Well, AFAIK we all agree that metadata like categories and interwiki
links don't really belong into wikitext. Maybe we could find a general
solution that also encompasses references (that is, the contents, not
the position information within the wikitext). We could move these
things into a separate table:
page_id INTEGER | data_type SHORTINT | text MEDIUMBLOB
The interface would then know how to present each data type:
* categories as name and (optional) sortkey
* interwiki links as target wiki and title
* references as reference ID and text
All of these could be hidden by default and only open on request. For
reference text, we would need a textarea, but the rest we could do
with text input fields.
This would also be open for extension. E.g., we could think about
moving header/footer templates into this schema. And how about the
DEFAULTSORT key?
Just thinking aloud here.
Magnus
On Fri, Dec 5, 2008 at 9:08 AM, Carcharoth <carcharothwp(a)googlemail.com> wrote:
On Thu, Dec 4, 2008 at 10:24 PM, phoebe ayers
<phoebe.wiki(a)gmail.com> wrote:
[Making markup less forbidding]
I'd put in a vote for applying the same thing
to infoboxes, too! And
then maybe an option for experienced users: turn off javascript and
see the whole <s>mess as it is now</s> wikitext.

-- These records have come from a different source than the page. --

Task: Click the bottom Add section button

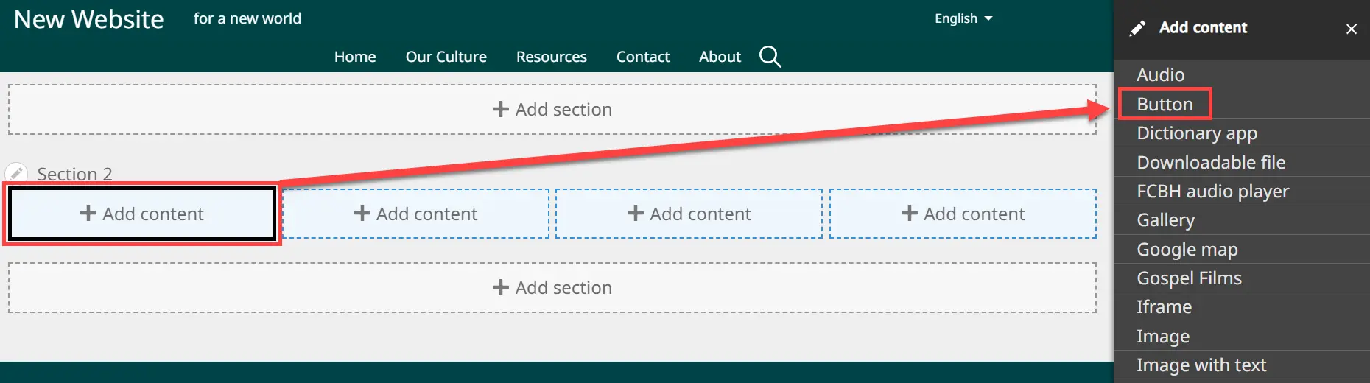Action: 552,287
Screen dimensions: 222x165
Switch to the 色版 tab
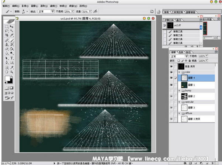coord(181,52)
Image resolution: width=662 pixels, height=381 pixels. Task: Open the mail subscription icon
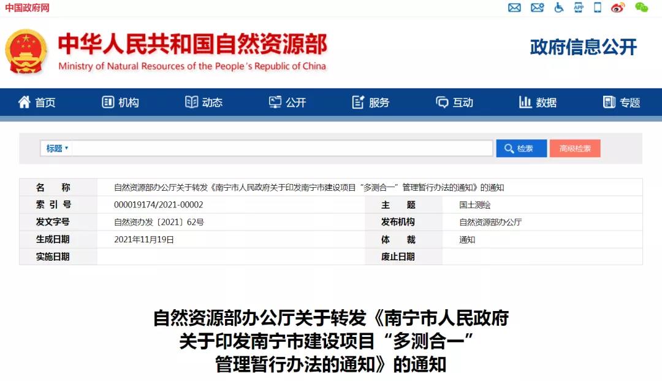(x=515, y=8)
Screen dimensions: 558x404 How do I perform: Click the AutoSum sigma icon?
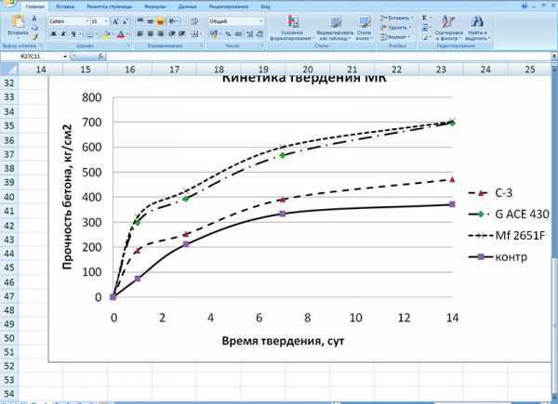[x=425, y=17]
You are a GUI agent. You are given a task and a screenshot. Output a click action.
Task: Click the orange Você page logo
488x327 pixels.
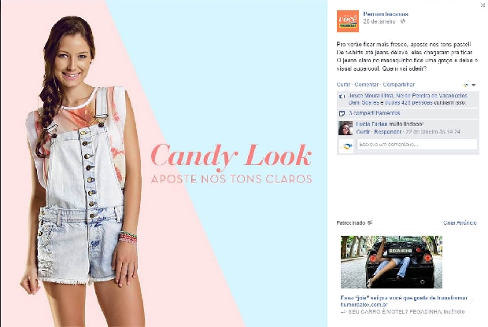tap(348, 21)
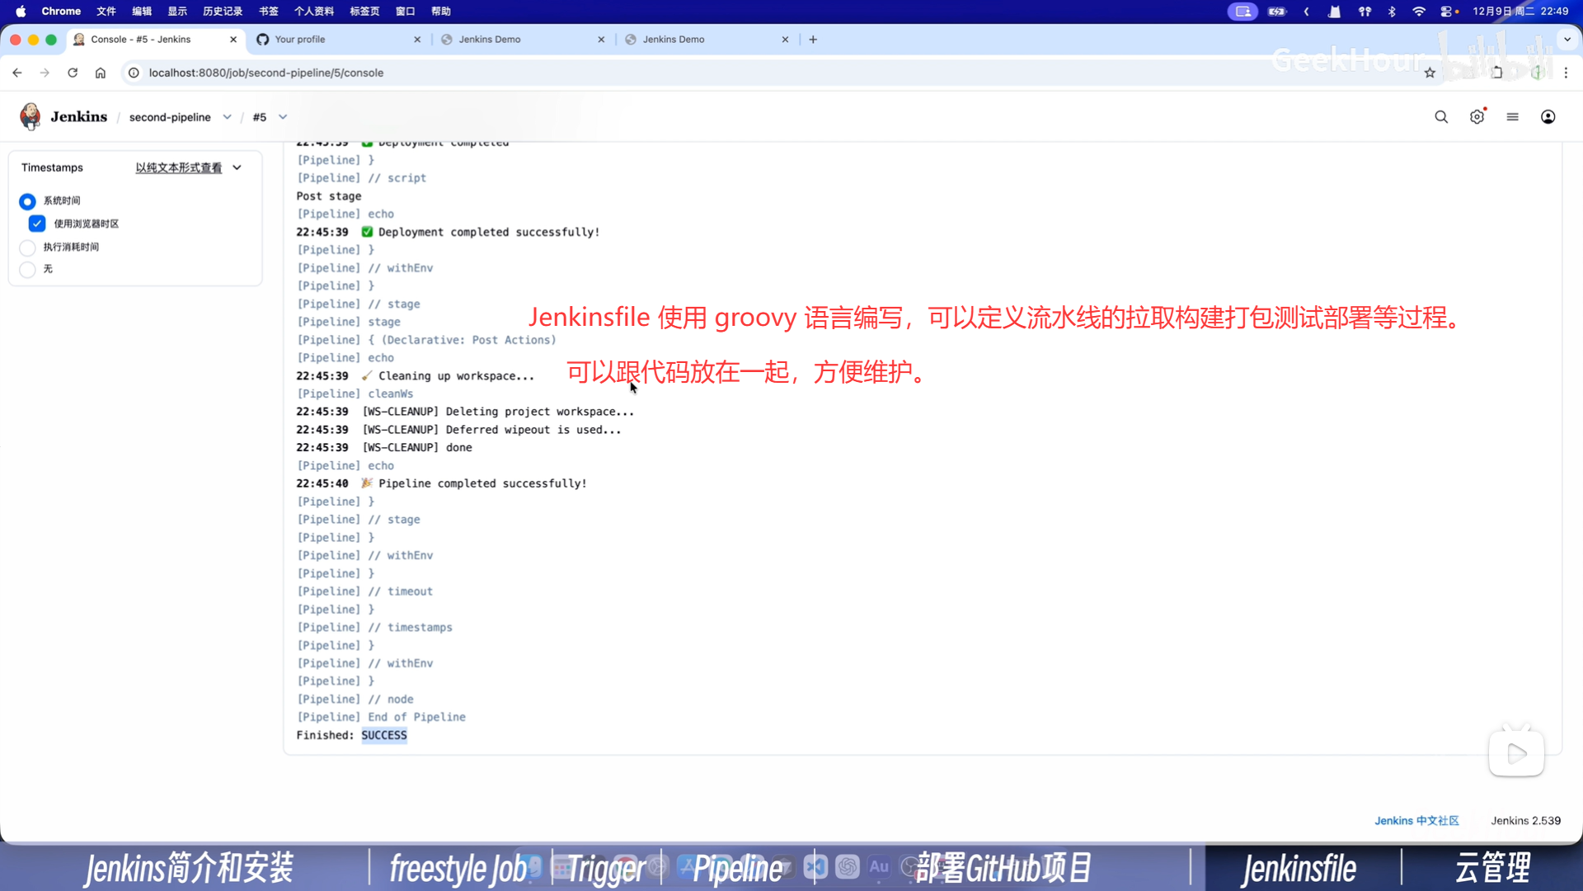The width and height of the screenshot is (1583, 891).
Task: Select the 系统时间 radio option
Action: click(x=27, y=201)
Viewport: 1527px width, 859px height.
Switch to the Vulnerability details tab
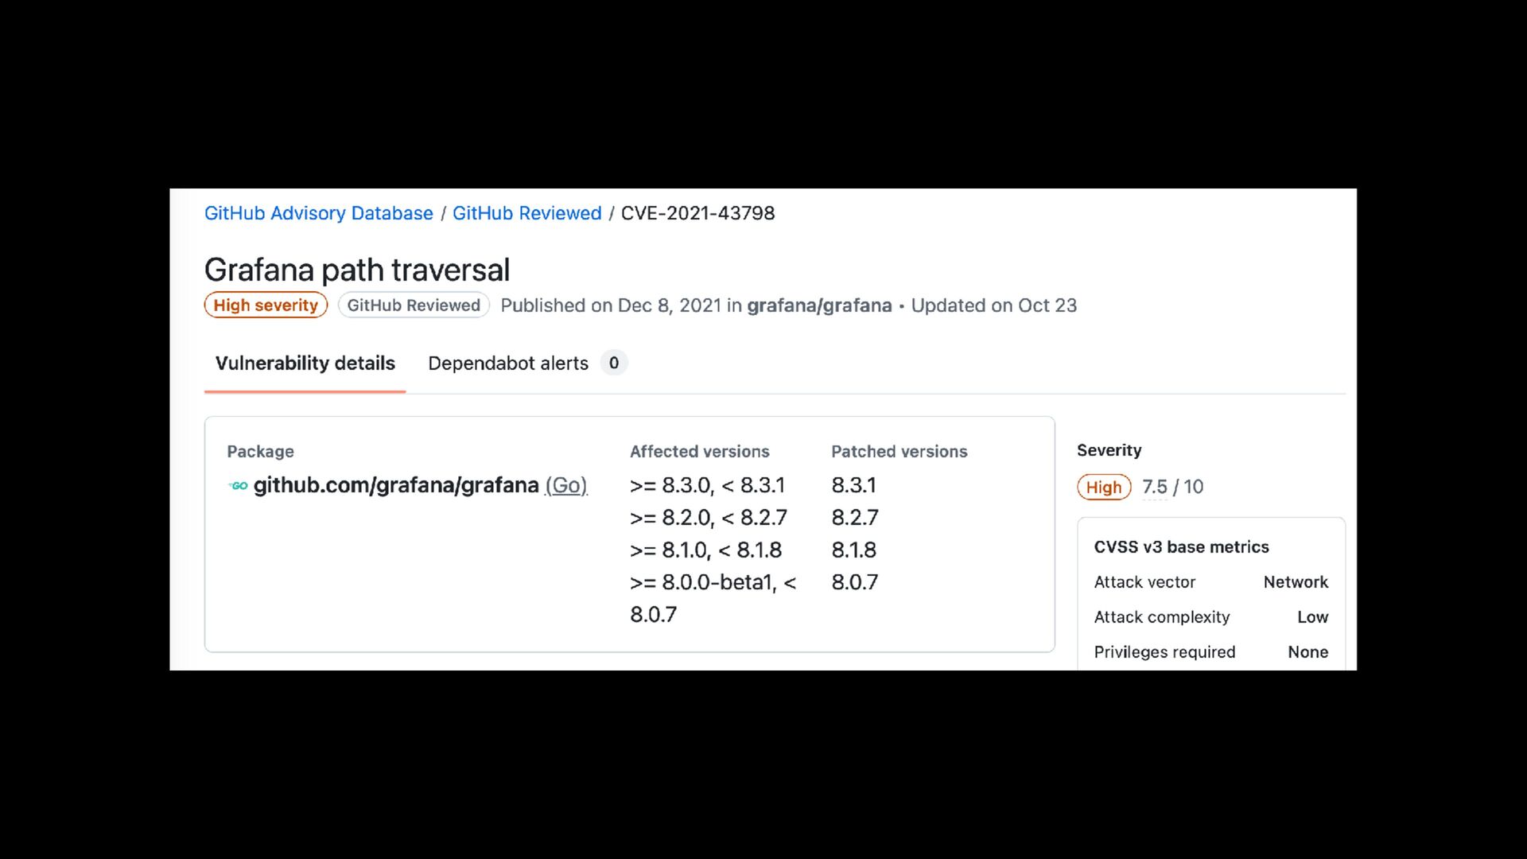[x=305, y=363]
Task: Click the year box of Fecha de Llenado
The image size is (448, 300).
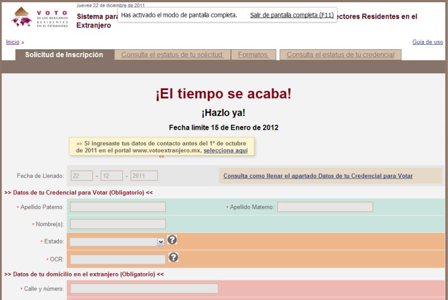Action: tap(144, 176)
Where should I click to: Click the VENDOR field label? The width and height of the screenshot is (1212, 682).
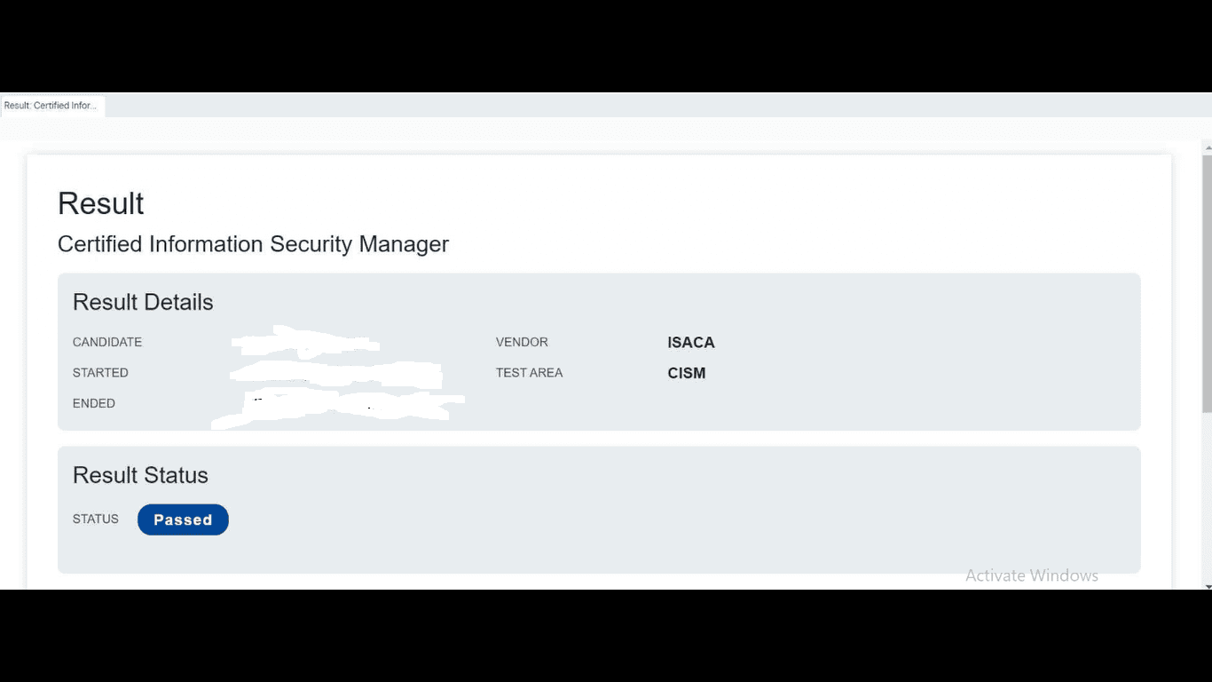pos(522,343)
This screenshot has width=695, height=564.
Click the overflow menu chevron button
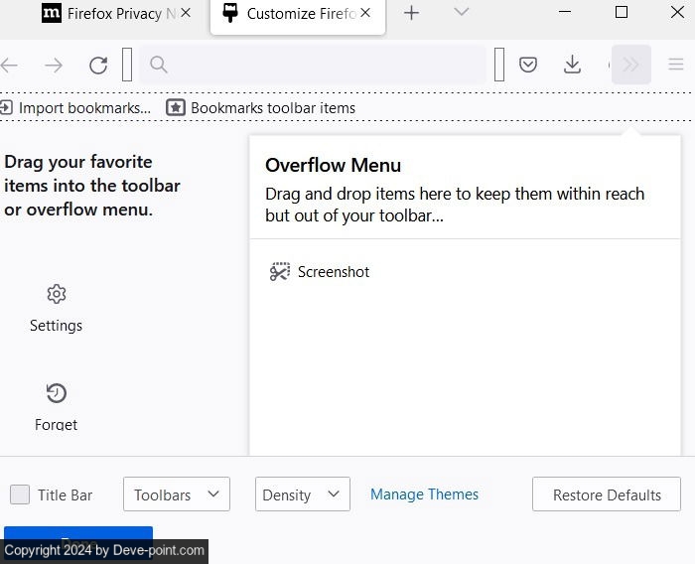tap(630, 66)
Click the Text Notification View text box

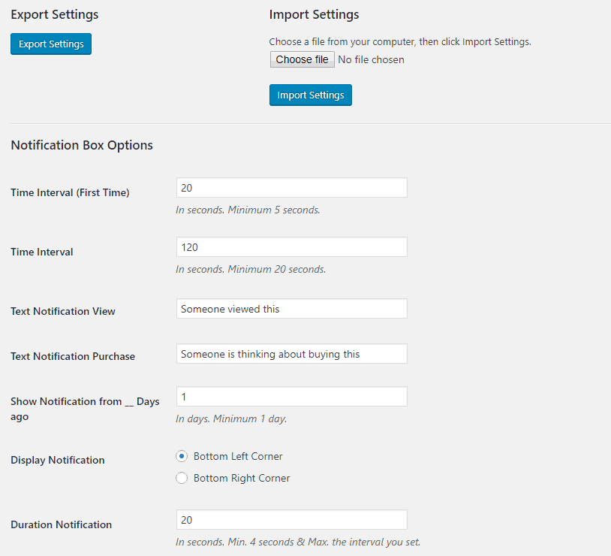[291, 309]
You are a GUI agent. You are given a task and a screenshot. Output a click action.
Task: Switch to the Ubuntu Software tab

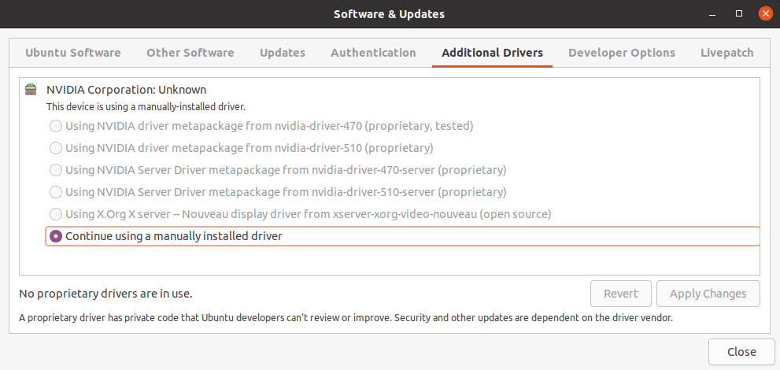73,53

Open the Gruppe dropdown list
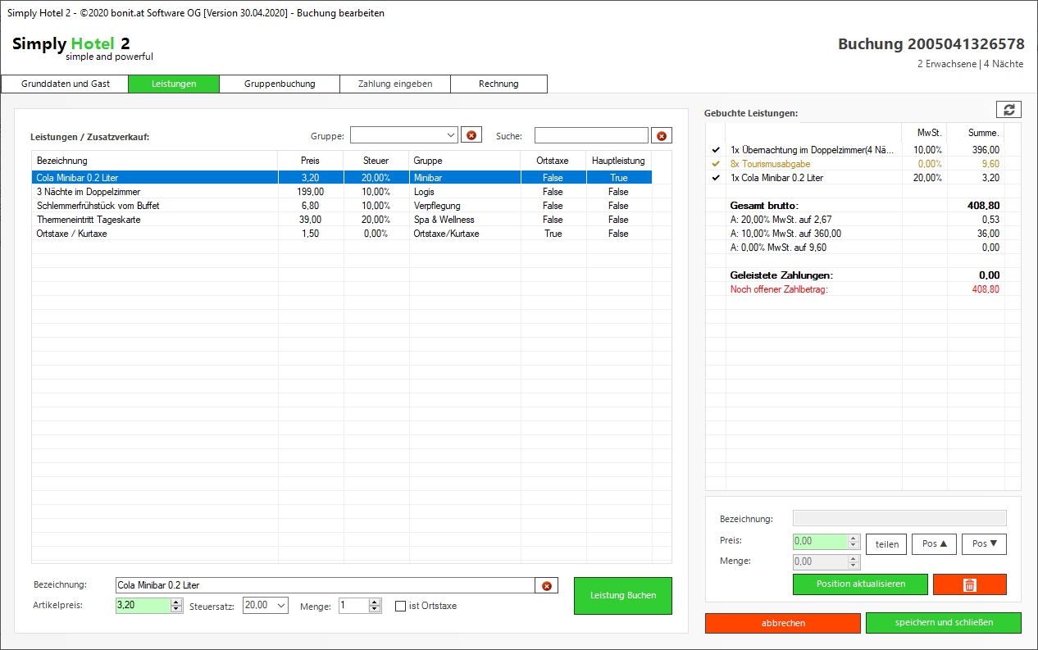[x=451, y=135]
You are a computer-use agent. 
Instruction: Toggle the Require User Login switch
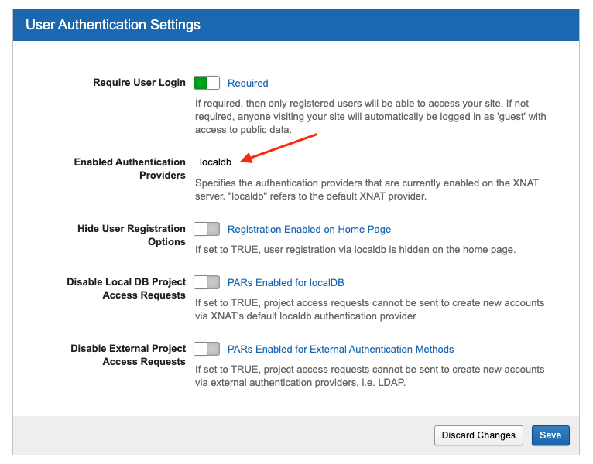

Not just infoboxes, but tables in general.
I'm slowly learning how to use tables, but it is very hard to write
complex ones from scratch, even if you copy another one. I've had to
resort to using Excel to update the table and then insert the
wikimarkup around the data.
And when pressed for time with refs, just dumping a hastily formatted
external link and brief description and date in some ref tags is the
most I think people can cope with until they are organised enough to
have some wikicode stored in their userspace to copy and paste from
(or from various template documentations). The hope is always that
someone else will come along and improve any poorly formatted
references that you add.
The thing that all the more complex wiki-markup things have in common
is (until you get proficient in their use, and sometimes not even
then) is how time-consuming it is when compared to basic text editing.
In some ways this is due to the results being complex - doing fiddly
layout stuff will invariably take time because it is fiddly.
But there is no excuse for people coming along and wanting to improve
existing articles to be put off by an unreadable wall of text mixed up
with complex "ref" tags and "citation" template code. When
correcting
a spelling mistake, or wanting to reword one sentence, requires
careful searching within the edit box, or several attempts to find the
sentence in question in the edit box, then something has gone very
wrong. It also means that reading the flow of an article is best done
in "preview", but that's not a bad thing, actually, as people should
be encouraged to use preview more. But I dread how many potentially
new editors have clicked "edit this page" and given up if faced with a
mess they don't understand head-or-tail of.